Stored data —
-.-.-
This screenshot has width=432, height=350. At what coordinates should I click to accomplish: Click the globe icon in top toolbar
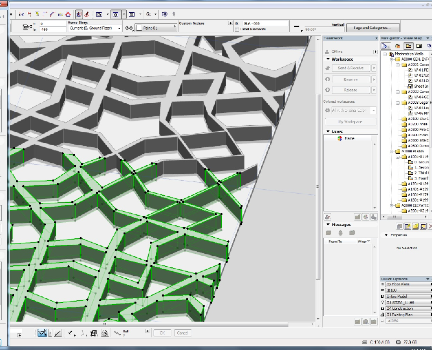tap(165, 14)
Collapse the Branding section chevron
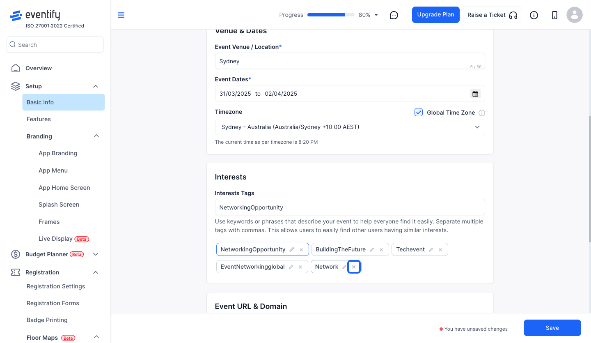Viewport: 591px width, 343px height. pyautogui.click(x=96, y=136)
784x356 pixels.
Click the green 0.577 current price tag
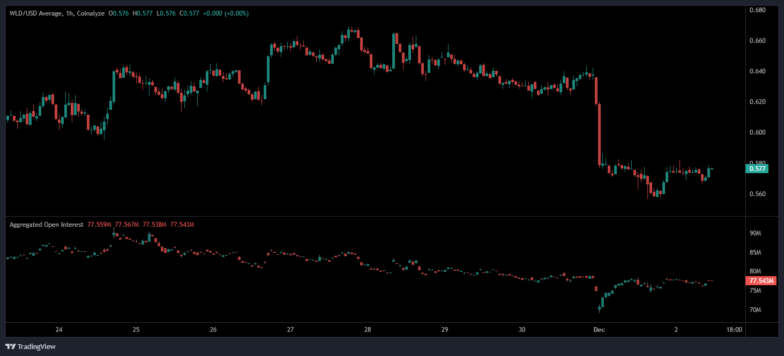click(757, 168)
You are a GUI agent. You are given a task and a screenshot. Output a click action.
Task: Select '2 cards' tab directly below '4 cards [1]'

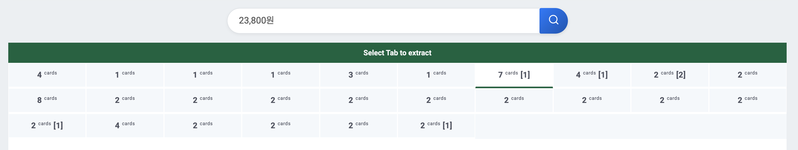coord(592,100)
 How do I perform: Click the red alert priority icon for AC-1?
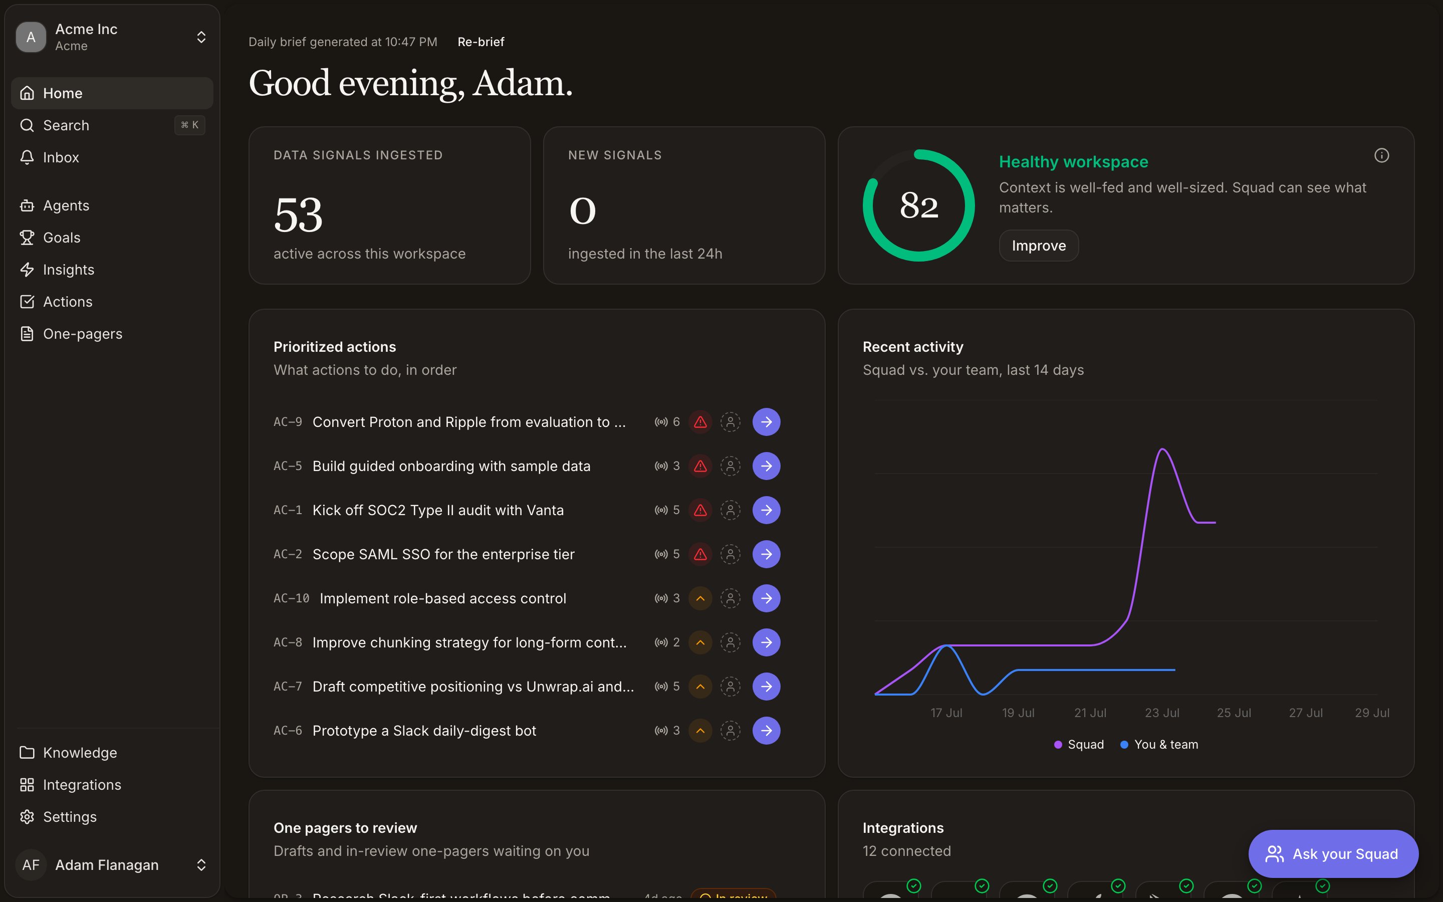point(700,510)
-.-.-
Instruction — Could you rescale the material from the line containing "784x356 pixels." through the end of the material, giving every line again with the requests included and multiplying each coordinate in the answers by 2.55, rounded to a whole number with halves going up? Leave the pictures out.

The output —
784x356 pixels.
Click the green 0.577 current price tag
click(1930, 428)
You are a GUI agent. You are given a task and a screenshot. Output a click action.
Task: Select '2 cards' tab directly below '4 cards [1]'

coord(1510,255)
 How do I perform: Click the red alert priority icon for AC-1?
point(1785,1301)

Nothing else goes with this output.